"""

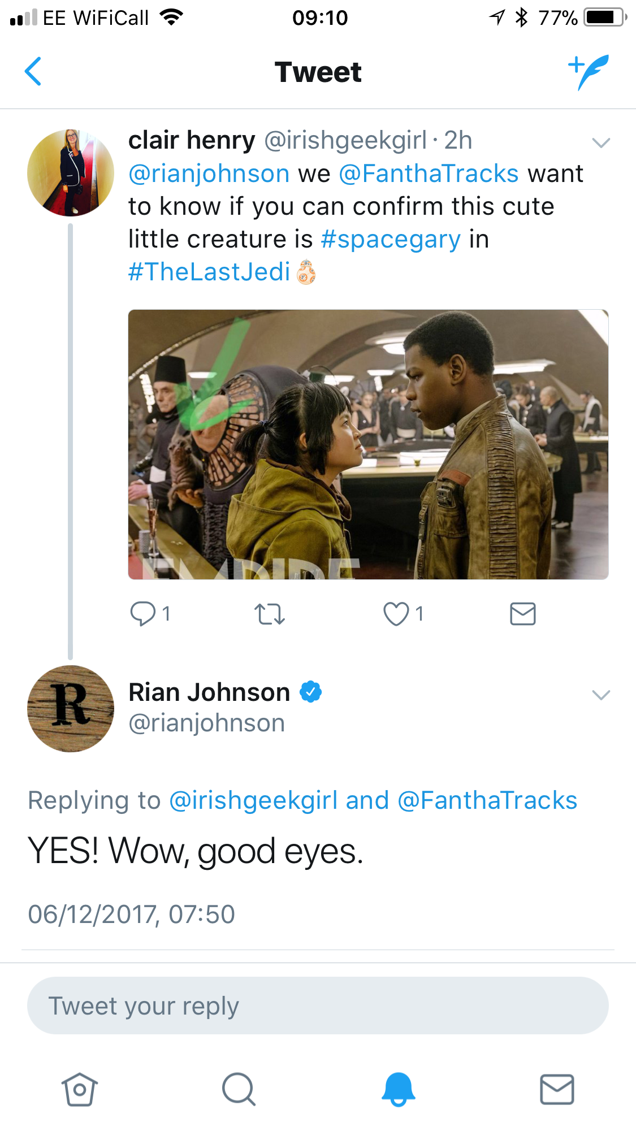Open Rian Johnson's profile avatar
Viewport: 636px width, 1131px height.
[71, 709]
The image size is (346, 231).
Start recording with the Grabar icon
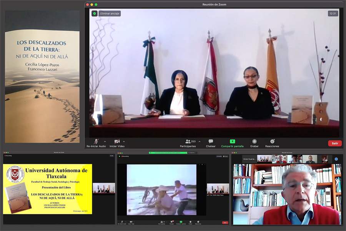tap(255, 141)
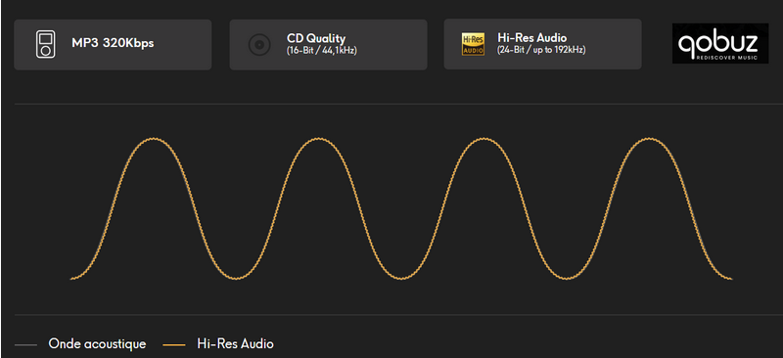Choose the Hi-Res Audio tab title at top
783x358 pixels.
point(531,38)
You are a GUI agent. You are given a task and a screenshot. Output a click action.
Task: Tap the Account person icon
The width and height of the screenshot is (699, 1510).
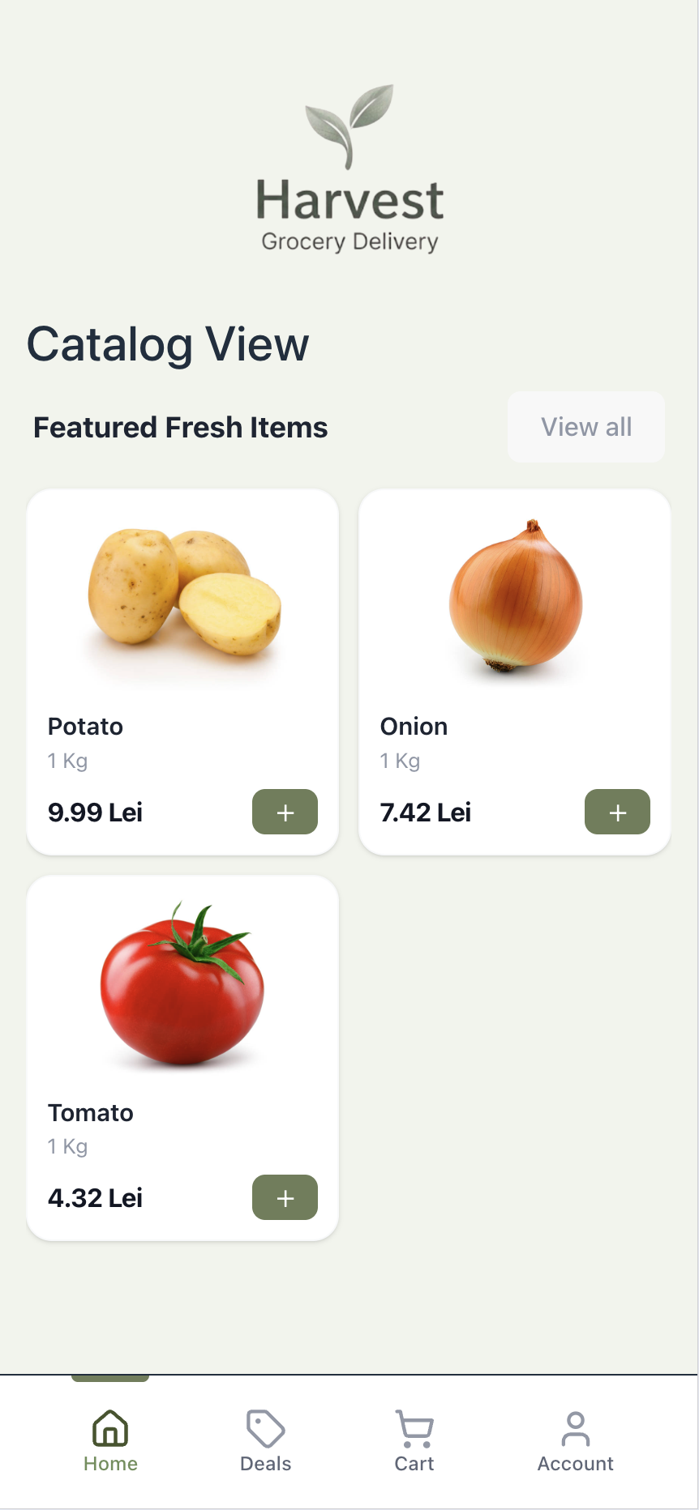coord(576,1428)
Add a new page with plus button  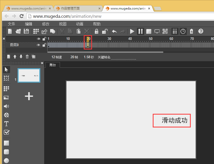pos(29,96)
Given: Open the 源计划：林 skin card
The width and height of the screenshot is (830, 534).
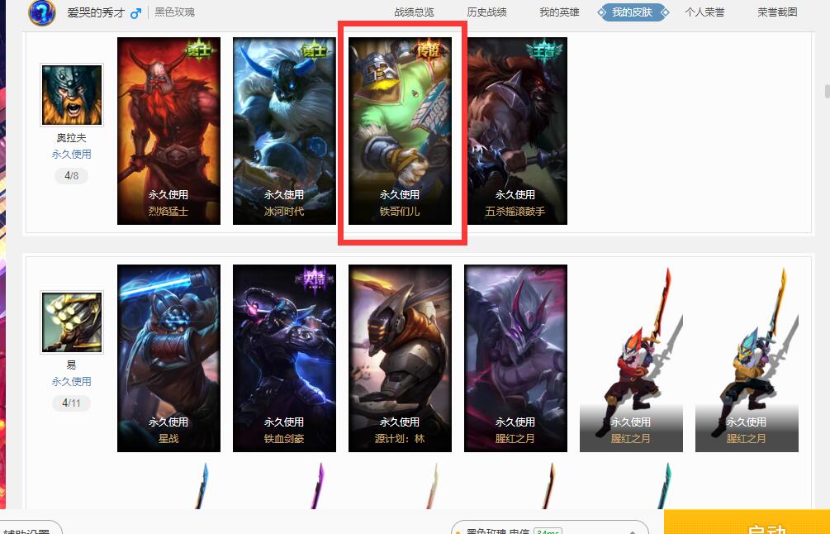Looking at the screenshot, I should coord(400,358).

"""

Problem to solve> Could you update the data from the line that contains "Given: Open the 源计划：林 skin card" through the end of the data, replacing "skin card" with "skin tile" and leaving everything else unchanged? Give only those lines, without the pictures.

Written solution>
Given: Open the 源计划：林 skin tile
The width and height of the screenshot is (830, 534).
Looking at the screenshot, I should coord(400,358).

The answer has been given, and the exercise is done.